Best of all though, was denim’s boon to Byrne’s male costumes, “which had to be sexy … with a swagger”. Story lines including Mary’s flirtation with future husband Lord Darnley (played by Jack Lowden), swung on how convincingly hot he was to modern audiences, not likely in the swollen breeches, fancy doublets and tights of the time.

Byrne experimented with leather and denim and solved the problem of Elizabethan sexlessness with high-waisted crotch-centric pants and low-slung western belts and, voila, she recalls triumphantly; “We had our swagger!”.

In any final analysis of Byrne’s intuitive reimagining of Mary, however, her simplest costume design is probably the most evocative. In a scene that could only be described as a rape, but one that Mary orchestrates herself in order to get pregnant, Ronan strips down to a rough linen chemise.

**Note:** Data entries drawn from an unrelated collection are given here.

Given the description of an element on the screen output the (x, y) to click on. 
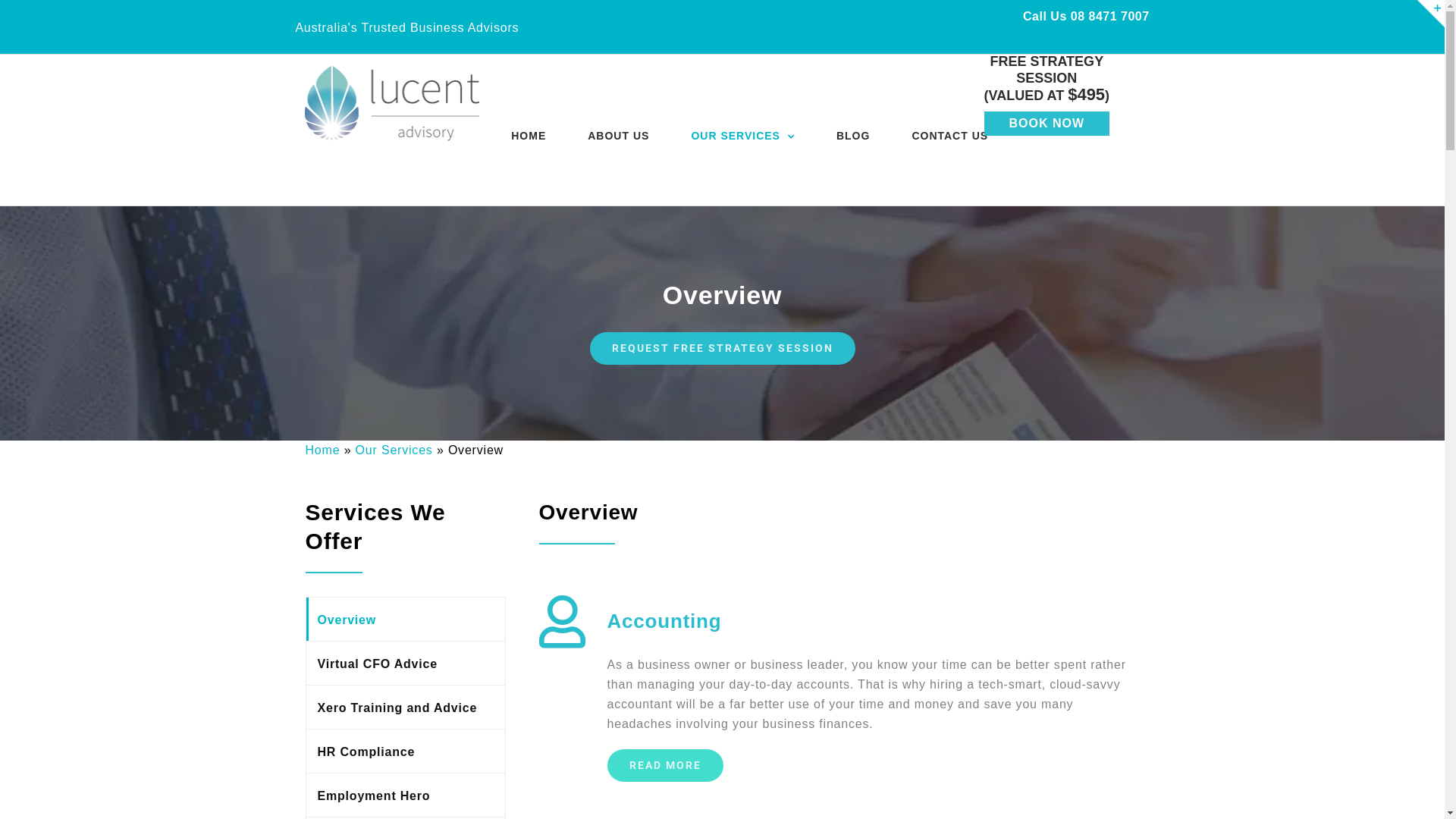
08 8471 7007 Element type: text (1109, 15)
ABOUT US Element type: text (618, 135)
Overview Element type: text (405, 618)
Home Element type: text (321, 449)
REQUEST FREE STRATEGY SESSION Element type: text (722, 348)
HOME Element type: text (528, 135)
FREE STRATEGY
SESSION
(VALUED AT $495)
BOOK NOW Element type: text (1046, 94)
Toggle Sliding Bar Area Element type: text (1430, 13)
OUR SERVICES Element type: text (742, 135)
Employment Hero Element type: text (405, 794)
HR Compliance Element type: text (405, 750)
READ MORE Element type: text (664, 765)
Virtual CFO Advice Element type: text (405, 662)
BLOG Element type: text (853, 135)
Xero Training and Advice Element type: text (405, 706)
Our Services Element type: text (394, 449)
CONTACT US Element type: text (949, 135)
Given the description of an element on the screen output the (x, y) to click on. 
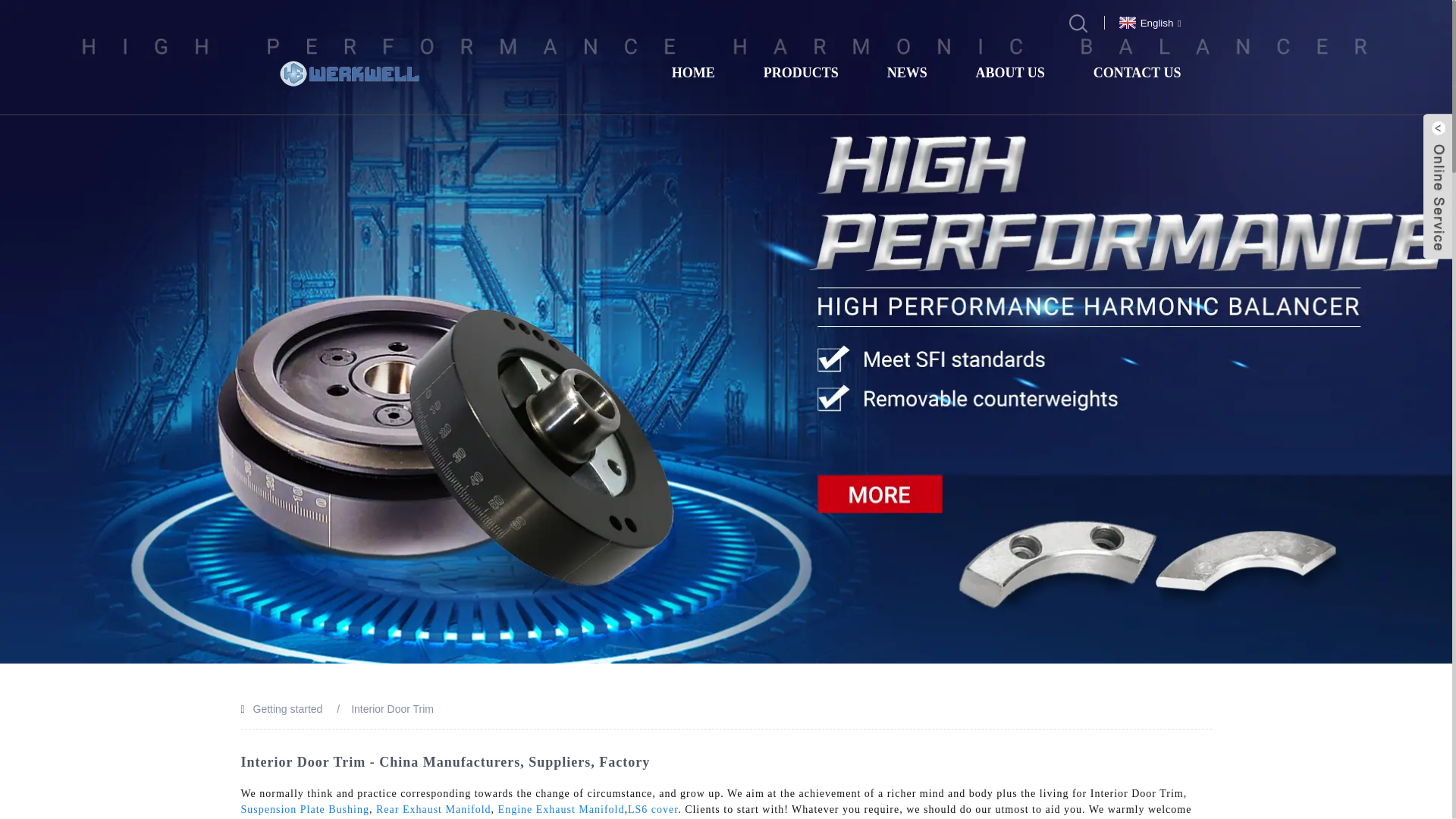
CONTACT US (1136, 72)
LS6 cover (652, 808)
Engine Exhaust Manifold (560, 808)
Rear Exhaust Manifold (433, 808)
PRODUCTS (800, 72)
Rear Exhaust Manifold (433, 808)
Suspension Plate Bushing (305, 808)
Suspension Plate Bushing (305, 808)
English (1147, 21)
Engine Exhaust Manifold (560, 808)
Given the description of an element on the screen output the (x, y) to click on. 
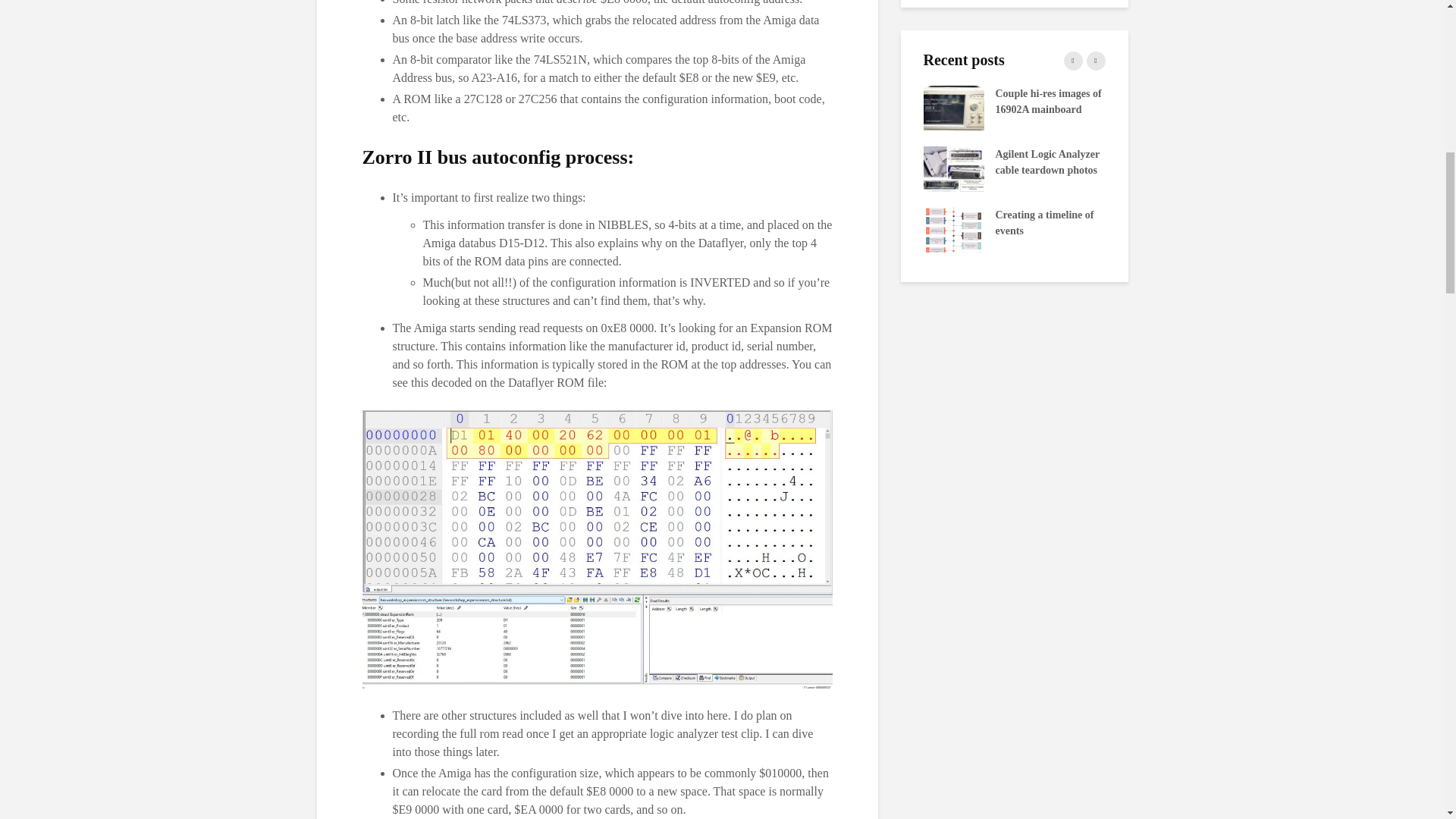
Creating a timeline of events (953, 228)
Identify PAL inputs and outputs (589, 107)
Identify PAL inputs and outputs (1135, 107)
New Reverse Engineering PALs page (771, 107)
Understand the system (589, 167)
New Reverse Engineering PALs page (1317, 107)
Agilent Logic Analyzer cable teardown photos (953, 167)
My PAL stimulator (771, 167)
Understand the system (1135, 167)
Couple hi-res images of 16902A mainboard (953, 107)
Given the description of an element on the screen output the (x, y) to click on. 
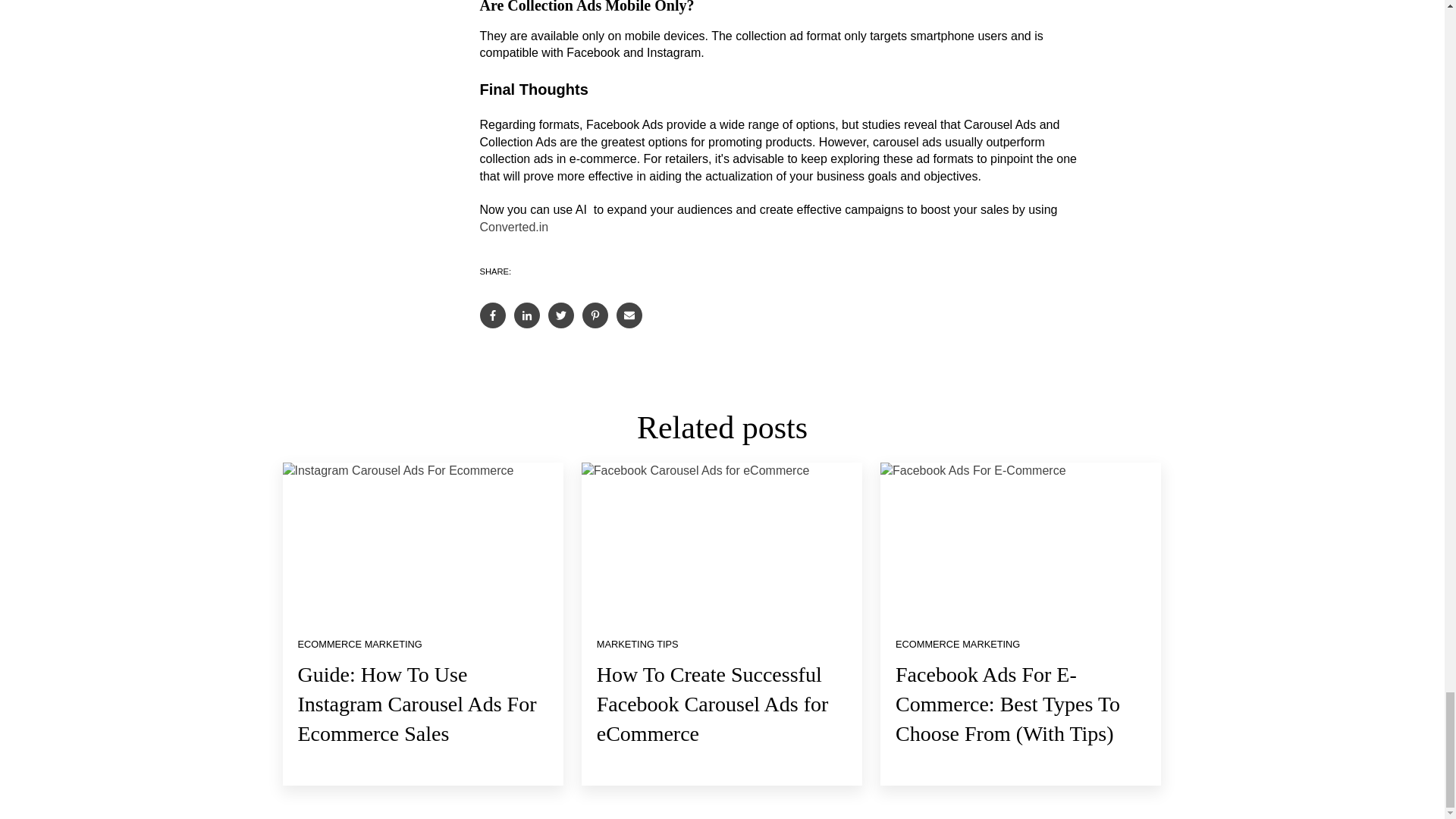
How To Create Successful Facebook Carousel Ads for eCommerce (712, 703)
Converted.in (513, 226)
MARKETING TIPS (637, 644)
ECOMMERCE MARKETING (957, 644)
Guide: How To Use Instagram Carousel Ads For Ecommerce Sales (416, 703)
ECOMMERCE MARKETING (359, 644)
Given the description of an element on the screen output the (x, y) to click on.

“She’s been at the battle, she’s dirty, she’s sweated into that chemise,” Byrne says. “It’s very much a garment that’s of her.” After the rape and Darnley’s departure, Ronan curls onto her royal bed, all pale girl legs, tangled hair and grubby chemise, but not as a victim. On the contrary, she knows the shocking limits of her power as a woman, and prays his sperm will take.

Mary Queen of Scots opens on January 17.